**Text under study**
───
Last update on: Feb 02 2017

A little-noticed provision of the 2010 health care reform (Affordable Care Act) is the Independent Payment Advisory Board (IPAB). This will be a 15-member panel of experts appointed by the President without input or oversight from Congress. The IPAB would designate the appropriate levels of care and treatment. It’s expected that Medicare would follow the IPAB’s guidelines in deciding which treatments to pay for.

The benign explanation is that the panel would make medicine both less expensive and more effective by eliminating unnecessary tests and treatment and focusing medical providers on treatments known to work. The less benign explanation is that the IPAB would ration care. For example, it might decide that Medicare shouldn’t pay for hip replacements for people over a certain age. Or it could mirror recent FDA rulings by deciding that while a particular drug or treatment was effective, it isn’t effective enough to justify the cost.
───
**What you will do**
1. Translate this sentence from the passage on the Independent Payment Advisory Board into Spanish: "The less benign explanation is that the IPAB would ration care."
2. Answer these questions from the passage on the Independent Payment Advisory Board:
(a) How many members will the panel have?
(b) Who appoints the panel's members?
(c) What coverage does the passage say the panel might decide Medicare shouldn't pay for?
3. From the passage on the Independent Payment Advisory Board, copy everything from "A little-noticed provision" down to "to pay for.".

**Information shown**
───
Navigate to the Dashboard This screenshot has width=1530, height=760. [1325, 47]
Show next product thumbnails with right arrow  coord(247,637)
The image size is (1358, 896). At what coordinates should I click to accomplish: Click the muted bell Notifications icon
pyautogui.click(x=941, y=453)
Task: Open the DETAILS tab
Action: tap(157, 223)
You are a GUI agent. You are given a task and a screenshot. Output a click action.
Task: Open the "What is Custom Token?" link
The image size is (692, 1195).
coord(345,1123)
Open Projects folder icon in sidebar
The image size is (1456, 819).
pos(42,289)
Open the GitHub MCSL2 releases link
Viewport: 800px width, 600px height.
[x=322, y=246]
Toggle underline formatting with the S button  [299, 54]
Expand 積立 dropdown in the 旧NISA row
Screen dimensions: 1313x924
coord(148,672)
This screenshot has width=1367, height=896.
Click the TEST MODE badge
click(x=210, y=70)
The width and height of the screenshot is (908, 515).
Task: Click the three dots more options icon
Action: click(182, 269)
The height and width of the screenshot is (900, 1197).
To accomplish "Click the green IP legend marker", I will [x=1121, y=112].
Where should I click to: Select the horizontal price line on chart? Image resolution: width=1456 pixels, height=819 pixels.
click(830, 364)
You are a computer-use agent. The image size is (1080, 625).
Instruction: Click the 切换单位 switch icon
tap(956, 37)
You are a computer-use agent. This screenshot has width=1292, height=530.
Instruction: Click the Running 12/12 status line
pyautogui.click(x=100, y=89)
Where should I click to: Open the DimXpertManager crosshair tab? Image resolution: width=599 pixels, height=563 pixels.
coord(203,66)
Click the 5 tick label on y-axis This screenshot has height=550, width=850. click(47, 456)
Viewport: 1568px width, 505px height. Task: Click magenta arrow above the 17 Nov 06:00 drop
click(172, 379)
───
**Task-by-task outputs**
1. La explicación menos benigna es que la IPAB racionaría la atención médica.

2.
(a) 15
(b) The President
(c) Hip replacements for people over a certain age

3.
A little-noticed provision of the 2010 health care reform (Affordable Care Act) is the Independent Payment Advisory Board (IPAB). This will be a 15-member panel of experts appointed by the President without input or oversight from Congress. The IPAB would designate the appropriate levels of care and treatment. It’s expected that Medicare would follow the IPAB’s guidelines in deciding which treatments to pay for.